В моем сознании тихо прозвучал сигнал тревоги, но я не обратила на него внимания. «Узнай подробности, – предупредила я себя, – прежде чем впускать в голову безумные идеи».
– Поэтому вы и думаете, что виноват был Сэмюэл, да? Потому что Айлиш нашли на его земле?
Хоб размышлял, глядя на окно и почесывая щетинистый подбородок.
– Я хочу снять весь подоконник, он прогнил насквозь. Хорошо, что я привез лишние доски.
– Хоб?..
Он вздохнул.
– Какое теперь это имеет значение? Слишком много времени прошло. Перестаньте переживать из-за Сэмюэла Риордана – что он сделал или чего не делал. Торнвуд теперь ваш, это ваш дом. Не позволяйте прошлому выгнать вас отсюда.
Он был прав – это не должно иметь значения; бесполезно раскапывать факты, которые слишком глубоко похоронены. Я все пыталась отказаться от расследования. И терпела поражение.

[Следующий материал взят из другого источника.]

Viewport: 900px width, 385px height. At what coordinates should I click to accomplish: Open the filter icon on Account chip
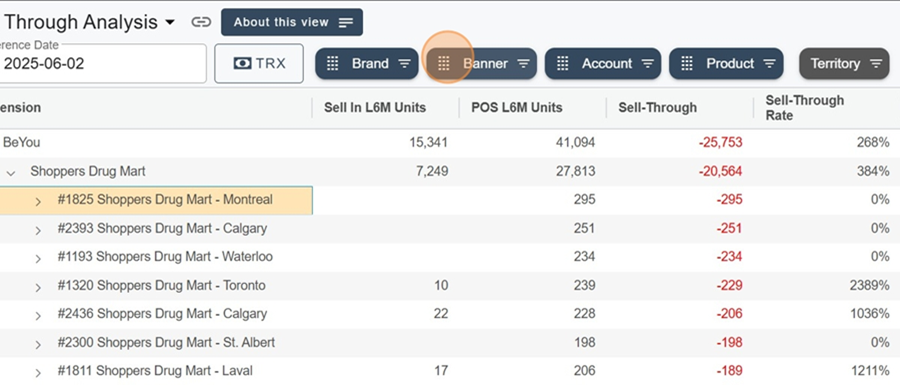647,64
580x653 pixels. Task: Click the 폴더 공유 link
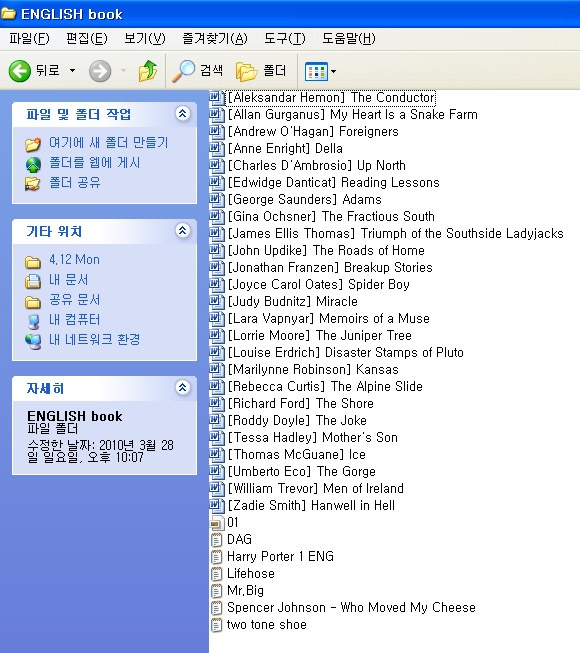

Пусть Айлиш погибла, а Сэмюэл давно умер, но для меня они стали реальными. Такими реальными, что я, закрыв глаза, могла чувствовать сладкий аромат роз, слышать звонкий смех молодой женщины, гулявшей по саду, и видеть – так ясно, что у меня слезились глаза, – высокого мужчину, ссутулившегося в беседке, его ангельское лицо, освещенное дьявольской усмешкой.
– Далеко идти… до оврага, я имею в виду?
– Он на северной границе, деточка. Назад, в сторону города. Граничит с Национальным парком, отсюда минут тридцать-сорок пешком. Почему вы спрашиваете?
– Ну я планировала пойти с Бронвен на холмы, посмотреть то цветочное место, о котором вы мне говорили. Боверово ущелье, так? Но теперь мне больше хочется посмотреть этот овраг. Возможно, я пойду туда. В это время года освещение идеальное. Могут получиться по-настоящему красивые фотографии заката.
Хоб положил на подоконник деревянный молоток.
– Сейчас в овраге почти не на что смотреть. Чтобы увидеть цветы, придется подождать до весны. Если вам нужны фотографии, то лучше вам с Бронвен выбрать Боверово ущелье. Там лучше вид, и оно безопаснее. И идти тоже меньше, всего двадцать минут.
– Безопаснее?
Рядом с пустым оконным проемом принялся виться шершень, проплывая туда-сюда, вероятно разведывая место для гнезда. Хоб взмахом прогнал его.
– В овраге произошло несколько несчастных случаев, это место хорошо известно своей опасностью: оползнями, провалами почвы, падением деревьев после сильных ливней. – Он смерил меня взглядом. – Вы должны предостеречь Бронвен, сказать ей, чтобы не бродила по бушу одна. Вы же знаете, каковы дети, они забывают обо всем на свете, когда занимаются тем, что им нравится. Вы сделаете это, Одри? Скажете ей?
За окном свистели птицы и гудел шершень, но тишина в ванной комнате – хотя она длилась не более секунды – была взрывной.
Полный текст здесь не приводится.